I'm trying to update the content of a redshift cluster table using pyspark doing the following:
content= spark.read \
.format("com.databricks.spark.redshift") \
.option("aws_iam_role", role_arn) \
.option("url", host) \
.option("dbtable", "schema.table") \
.option("user", user) \
.option("password", pass) \
.option("tempdir", aws_bucket_name) \
.load()
content = content.withColumn('column', lit("test"))
content.write \
.format("com.databricks.spark.redshift") \
.option("aws_iam_role", role_arn) \
.option("url", host) \
.option("user", user) \
.option("password", pass) \
.option("dbtable", "schema.table") \
.option("tempdir", aws_bucket_name) \
.mode("overwrite") \
.save()
The table content is saved properly but after the overwrite operation the rest of users of the redshift cluster loose their privileges over the table (They can not select, update, etc...)

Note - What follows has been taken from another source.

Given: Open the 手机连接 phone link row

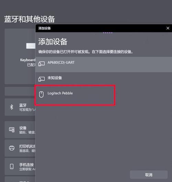Looking at the screenshot, I should (x=20, y=166).
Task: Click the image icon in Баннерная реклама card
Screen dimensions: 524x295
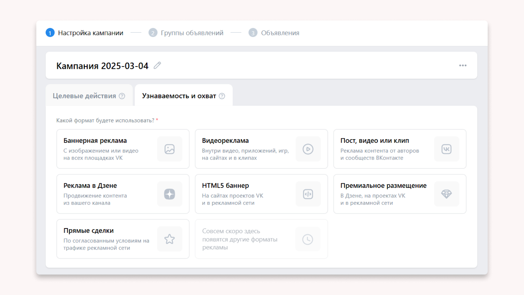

I have read that this is because internally spark delete and creates a new table. Is there any way of updating the content of the table from spark that don't remove permissions?
CodePudding user response:
This is caused due to overwrite operation also delete metadata of the table.
Reading spark docs there are 2 options that helps:
preactions
You can use it to truncate the table and after that just append the data instead of overwriting it.
postactions
To GRANT privileges back after overwriting operation.
CodePudding user response:
Loren is correct in his suggestions but there is another action you can take. You can set the user's default privileges in Redshift so that any object this user makes has the permissions automatically. This would only need to be done once for this user and wouldn't impact your current code.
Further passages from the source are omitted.